What's worse is that the situation doesn't look like it will be improving for a while. BlackBerry warned it will post another loss in the current quarter and said it will continue to invest in products and services over the next three quarters, suggesting that the company will remain in the red for another year. Throughout it all, BlackBerry CEO Thorsten Heins asked for more time and a longer-term view from analysts and industry observers who seemed short on patience.

"It is a complete disaster," Pierre Ferragu, an analyst at Sanford Bernstein, said in an e-mail to CNET.

Wall Street agreed with his assessment. BlackBerry lost more than a quarter of its market value, falling 25.5 percent to $10.69 in early trading this morning.

The sentiment is far different from just a month ago, when Heins declared during its annual developer conference that the company had gotten back some of its groove.

"It hasn't been that easy, and there's still a lot of work to do, but man, have we reached solid ground with this company," Heins said during his keynote address at BlackBerry Live in May. At the time, he was met with thunderous applause from the BlackBerry faithful.

Today, Heins endured a string of painful questions ranging from his thoughts on the disappointing BlackBerry 10 sales to how much time the board had given him before he had to ditch his current plans.

In his response, Heins sought patience from the investment community, saying that the company wasn't done launching products and noted that they each required significant marketing investment to stand out in a competitive market. He said fiscal 2014 (its current fiscal year) marks a period of investment, which will set the company up for growth next year.

BlackBerry announced that BBM would go cross platform at its annual conference in May.
BlackBerry CEO Heins at the company's developer conference in May. Brian Bennett/CNET

"It's a new experience, so this takes a bit of time, it takes some investment," he said.

Heins, however, demurred on many of the more pointed questions, such as his thoughts on what many regard as disappointing unit sales.

"We're in the middle of it, so it's really too early to say," he said. "You've got to be on your tippy toe all the time, and that's what we're doing."

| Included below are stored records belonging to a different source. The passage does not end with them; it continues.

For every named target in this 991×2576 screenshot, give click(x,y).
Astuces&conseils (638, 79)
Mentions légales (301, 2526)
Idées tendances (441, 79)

The 2.7 million BlackBerry 10 devices shipped in the quarter only represented 40 percent of total device sales, which means its older BlackBerry 7 devices still outsold its newer, more profitable product line. The company also didn't break out how well the BlackBerry Z10 did relative to the Q10, which just went on sale in many markets this month.

The numbers, which represent the first full quarter of sales of its BlackBerry 10 devices, have some wondering whether the company can keep up the momentum and excitement it managed to generate after the launch. The stock has been choppy in recent months, but remain markedly above the January levels as investors took a wait-and-see approach and erred on the optimistic side.

But increasingly, some are concerned that enthusiasm and interest for the devices have waned. BlackBerry opted to launch first with the BlackBerry Z10 to prove that it could compete in the full-touch-screen category. But in doing so, it may have hurt the momentum it could have better sustained had it gone out with the Q10, which is what most BlackBerry fans had been clamoring for.

"It appears now very unlikely traction will come," Ferragu said.

Perhaps as a reaction to the disappointment, Heins re-emphasized BlackBerry's goal of moving beyond just being a simple device maker, touting the BB10 platform's potential, as well as its services and data network business.

But if the company's core BlackBerry 10 smartphones start to falter, those ambitious plans could just end up being pipe dreams.